* **Task to complete**
Copy out, word for word, the stretch of the records below from the line containing "Given: Expand the Duplicate Check dropdown" through the line containing "[x=420, y=36]", with both of those lines included and nothing else added.

[Saved data entries]
·····
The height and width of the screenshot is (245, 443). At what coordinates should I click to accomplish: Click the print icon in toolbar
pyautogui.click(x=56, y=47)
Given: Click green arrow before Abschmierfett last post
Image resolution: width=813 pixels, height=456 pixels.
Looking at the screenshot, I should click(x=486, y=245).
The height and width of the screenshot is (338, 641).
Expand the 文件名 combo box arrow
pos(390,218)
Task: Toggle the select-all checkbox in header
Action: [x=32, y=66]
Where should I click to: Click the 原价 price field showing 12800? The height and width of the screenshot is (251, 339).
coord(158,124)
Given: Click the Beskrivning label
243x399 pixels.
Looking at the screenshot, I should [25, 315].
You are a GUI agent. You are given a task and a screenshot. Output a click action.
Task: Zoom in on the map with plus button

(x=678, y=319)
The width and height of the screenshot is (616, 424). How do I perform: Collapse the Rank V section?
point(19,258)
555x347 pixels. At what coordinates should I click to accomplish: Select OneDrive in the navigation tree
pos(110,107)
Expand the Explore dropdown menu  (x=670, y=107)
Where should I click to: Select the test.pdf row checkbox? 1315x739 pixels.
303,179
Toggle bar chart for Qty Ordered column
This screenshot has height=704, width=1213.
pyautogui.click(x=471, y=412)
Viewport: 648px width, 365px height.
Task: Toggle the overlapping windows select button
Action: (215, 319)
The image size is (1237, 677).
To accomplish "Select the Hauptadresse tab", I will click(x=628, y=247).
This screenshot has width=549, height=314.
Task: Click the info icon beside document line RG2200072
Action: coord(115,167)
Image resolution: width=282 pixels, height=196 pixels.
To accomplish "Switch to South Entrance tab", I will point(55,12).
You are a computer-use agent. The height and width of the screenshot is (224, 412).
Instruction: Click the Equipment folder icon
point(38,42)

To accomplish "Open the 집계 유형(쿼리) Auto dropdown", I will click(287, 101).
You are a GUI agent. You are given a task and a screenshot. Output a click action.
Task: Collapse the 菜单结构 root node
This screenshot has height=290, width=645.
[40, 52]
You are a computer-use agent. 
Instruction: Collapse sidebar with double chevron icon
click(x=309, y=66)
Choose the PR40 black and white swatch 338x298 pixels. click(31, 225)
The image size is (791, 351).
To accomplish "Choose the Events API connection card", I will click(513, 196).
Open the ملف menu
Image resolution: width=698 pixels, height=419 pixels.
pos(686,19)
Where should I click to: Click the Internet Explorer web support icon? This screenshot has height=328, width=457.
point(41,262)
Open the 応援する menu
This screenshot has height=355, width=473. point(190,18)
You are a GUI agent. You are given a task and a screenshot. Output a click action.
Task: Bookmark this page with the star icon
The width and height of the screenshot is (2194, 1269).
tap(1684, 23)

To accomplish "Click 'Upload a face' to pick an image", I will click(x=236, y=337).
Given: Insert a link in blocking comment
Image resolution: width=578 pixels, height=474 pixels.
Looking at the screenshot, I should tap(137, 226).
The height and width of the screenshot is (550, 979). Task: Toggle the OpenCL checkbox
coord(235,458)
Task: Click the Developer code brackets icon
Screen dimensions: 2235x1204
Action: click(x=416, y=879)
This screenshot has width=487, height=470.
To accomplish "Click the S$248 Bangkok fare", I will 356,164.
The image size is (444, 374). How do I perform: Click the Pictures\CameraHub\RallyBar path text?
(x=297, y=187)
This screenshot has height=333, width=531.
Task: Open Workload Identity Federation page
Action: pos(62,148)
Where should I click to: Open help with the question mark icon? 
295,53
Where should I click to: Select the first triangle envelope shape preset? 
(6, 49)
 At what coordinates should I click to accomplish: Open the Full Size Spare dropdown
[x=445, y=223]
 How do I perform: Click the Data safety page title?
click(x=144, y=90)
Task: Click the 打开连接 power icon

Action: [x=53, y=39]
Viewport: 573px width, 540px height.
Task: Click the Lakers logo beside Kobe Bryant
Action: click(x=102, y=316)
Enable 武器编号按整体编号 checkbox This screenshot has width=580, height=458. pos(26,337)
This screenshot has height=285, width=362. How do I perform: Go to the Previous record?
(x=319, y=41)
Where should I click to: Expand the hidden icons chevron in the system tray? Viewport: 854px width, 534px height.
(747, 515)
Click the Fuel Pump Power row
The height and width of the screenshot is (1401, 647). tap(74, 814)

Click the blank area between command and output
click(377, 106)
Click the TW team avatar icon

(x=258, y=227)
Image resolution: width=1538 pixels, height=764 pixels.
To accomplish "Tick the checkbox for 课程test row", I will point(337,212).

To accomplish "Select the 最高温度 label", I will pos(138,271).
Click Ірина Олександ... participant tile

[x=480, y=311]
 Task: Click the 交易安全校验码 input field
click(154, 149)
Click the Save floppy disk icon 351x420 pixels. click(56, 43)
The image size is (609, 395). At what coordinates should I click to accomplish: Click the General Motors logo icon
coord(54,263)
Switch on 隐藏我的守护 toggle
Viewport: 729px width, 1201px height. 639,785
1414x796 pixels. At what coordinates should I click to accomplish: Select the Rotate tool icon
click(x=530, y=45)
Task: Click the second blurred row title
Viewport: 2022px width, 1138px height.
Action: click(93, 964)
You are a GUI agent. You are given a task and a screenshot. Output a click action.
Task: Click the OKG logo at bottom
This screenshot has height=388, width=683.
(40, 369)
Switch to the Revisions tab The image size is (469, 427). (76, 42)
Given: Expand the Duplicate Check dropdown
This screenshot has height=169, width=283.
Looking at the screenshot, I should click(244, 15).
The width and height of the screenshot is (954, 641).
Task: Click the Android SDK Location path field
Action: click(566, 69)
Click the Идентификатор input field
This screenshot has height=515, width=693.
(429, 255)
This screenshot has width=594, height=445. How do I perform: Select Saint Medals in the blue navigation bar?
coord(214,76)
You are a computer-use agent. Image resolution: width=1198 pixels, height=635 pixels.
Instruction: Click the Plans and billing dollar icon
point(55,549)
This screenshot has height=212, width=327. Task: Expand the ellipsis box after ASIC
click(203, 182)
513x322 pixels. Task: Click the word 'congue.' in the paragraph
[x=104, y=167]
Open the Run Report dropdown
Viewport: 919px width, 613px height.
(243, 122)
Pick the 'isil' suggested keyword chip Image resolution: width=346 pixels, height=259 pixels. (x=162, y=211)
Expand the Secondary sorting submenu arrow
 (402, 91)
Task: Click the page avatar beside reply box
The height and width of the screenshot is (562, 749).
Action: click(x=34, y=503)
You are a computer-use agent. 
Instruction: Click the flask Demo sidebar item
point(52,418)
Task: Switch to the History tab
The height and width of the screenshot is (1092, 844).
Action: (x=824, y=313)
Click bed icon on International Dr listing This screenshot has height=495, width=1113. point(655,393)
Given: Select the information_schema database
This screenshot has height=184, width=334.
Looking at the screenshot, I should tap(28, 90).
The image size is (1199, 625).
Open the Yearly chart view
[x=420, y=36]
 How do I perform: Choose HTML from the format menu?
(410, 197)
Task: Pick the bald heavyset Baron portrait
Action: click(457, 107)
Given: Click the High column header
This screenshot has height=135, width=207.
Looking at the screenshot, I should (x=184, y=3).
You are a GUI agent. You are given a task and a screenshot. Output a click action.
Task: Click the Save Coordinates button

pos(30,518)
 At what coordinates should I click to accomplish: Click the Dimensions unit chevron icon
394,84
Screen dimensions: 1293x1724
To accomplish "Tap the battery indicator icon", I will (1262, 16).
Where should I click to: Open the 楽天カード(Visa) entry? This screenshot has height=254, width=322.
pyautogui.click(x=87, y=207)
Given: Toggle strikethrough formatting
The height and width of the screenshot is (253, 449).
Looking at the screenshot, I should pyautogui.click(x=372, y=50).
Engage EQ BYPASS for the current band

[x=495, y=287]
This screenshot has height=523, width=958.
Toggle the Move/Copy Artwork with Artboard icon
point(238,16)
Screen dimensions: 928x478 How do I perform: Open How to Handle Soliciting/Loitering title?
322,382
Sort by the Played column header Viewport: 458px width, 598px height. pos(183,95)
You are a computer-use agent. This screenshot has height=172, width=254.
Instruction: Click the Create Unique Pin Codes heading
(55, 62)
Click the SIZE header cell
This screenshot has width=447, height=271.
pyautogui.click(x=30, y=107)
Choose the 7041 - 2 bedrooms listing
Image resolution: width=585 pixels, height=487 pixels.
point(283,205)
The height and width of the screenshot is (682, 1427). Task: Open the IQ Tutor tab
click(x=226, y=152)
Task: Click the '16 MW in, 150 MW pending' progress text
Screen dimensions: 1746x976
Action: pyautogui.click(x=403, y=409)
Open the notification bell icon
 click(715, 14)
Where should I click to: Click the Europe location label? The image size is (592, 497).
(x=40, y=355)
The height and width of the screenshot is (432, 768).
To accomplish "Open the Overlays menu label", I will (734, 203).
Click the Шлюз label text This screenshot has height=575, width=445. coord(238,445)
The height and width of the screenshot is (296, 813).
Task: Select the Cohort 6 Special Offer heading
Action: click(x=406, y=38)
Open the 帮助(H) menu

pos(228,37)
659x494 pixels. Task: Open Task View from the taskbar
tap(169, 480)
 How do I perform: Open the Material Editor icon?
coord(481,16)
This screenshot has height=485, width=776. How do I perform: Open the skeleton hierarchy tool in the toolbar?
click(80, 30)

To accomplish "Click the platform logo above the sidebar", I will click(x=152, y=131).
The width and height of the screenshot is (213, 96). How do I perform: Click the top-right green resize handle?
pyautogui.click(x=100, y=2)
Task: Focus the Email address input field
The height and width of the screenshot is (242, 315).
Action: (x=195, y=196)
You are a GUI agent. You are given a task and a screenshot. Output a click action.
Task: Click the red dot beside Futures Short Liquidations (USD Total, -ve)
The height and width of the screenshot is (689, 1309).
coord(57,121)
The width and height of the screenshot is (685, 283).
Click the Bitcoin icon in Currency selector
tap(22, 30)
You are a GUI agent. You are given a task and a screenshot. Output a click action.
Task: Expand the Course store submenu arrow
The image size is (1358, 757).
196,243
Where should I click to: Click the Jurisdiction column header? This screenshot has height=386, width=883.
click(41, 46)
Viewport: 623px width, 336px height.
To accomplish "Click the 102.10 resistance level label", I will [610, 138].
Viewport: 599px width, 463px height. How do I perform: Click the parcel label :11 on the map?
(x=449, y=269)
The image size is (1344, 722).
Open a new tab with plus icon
·····
* **Solution to this exercise**
Given: Expand the Duplicate Check dropdown
This screenshot has height=169, width=283.
Looking at the screenshot, I should click(244, 15).
The width and height of the screenshot is (954, 641).
Task: Click the Android SDK Location path field
Action: click(566, 69)
Click the Идентификатор input field
This screenshot has height=515, width=693.
(429, 255)
This screenshot has width=594, height=445. How do I perform: Select Saint Medals in the blue navigation bar?
coord(214,76)
You are a computer-use agent. Image resolution: width=1198 pixels, height=635 pixels.
Instruction: Click the Plans and billing dollar icon
point(55,549)
This screenshot has height=212, width=327. Task: Expand the ellipsis box after ASIC
click(203, 182)
513x322 pixels. Task: Click the word 'congue.' in the paragraph
[x=104, y=167]
Open the Run Report dropdown
Viewport: 919px width, 613px height.
(243, 122)
Pick the 'isil' suggested keyword chip Image resolution: width=346 pixels, height=259 pixels. (x=162, y=211)
Expand the Secondary sorting submenu arrow
 (402, 91)
Task: Click the page avatar beside reply box
The height and width of the screenshot is (562, 749).
Action: click(x=34, y=503)
You are a computer-use agent. 
Instruction: Click the flask Demo sidebar item
point(52,418)
Task: Switch to the History tab
The height and width of the screenshot is (1092, 844).
Action: (x=824, y=313)
Click bed icon on International Dr listing This screenshot has height=495, width=1113. point(655,393)
Given: Select the information_schema database
This screenshot has height=184, width=334.
Looking at the screenshot, I should tap(28, 90).
The image size is (1199, 625).
Open the Yearly chart view
[x=420, y=36]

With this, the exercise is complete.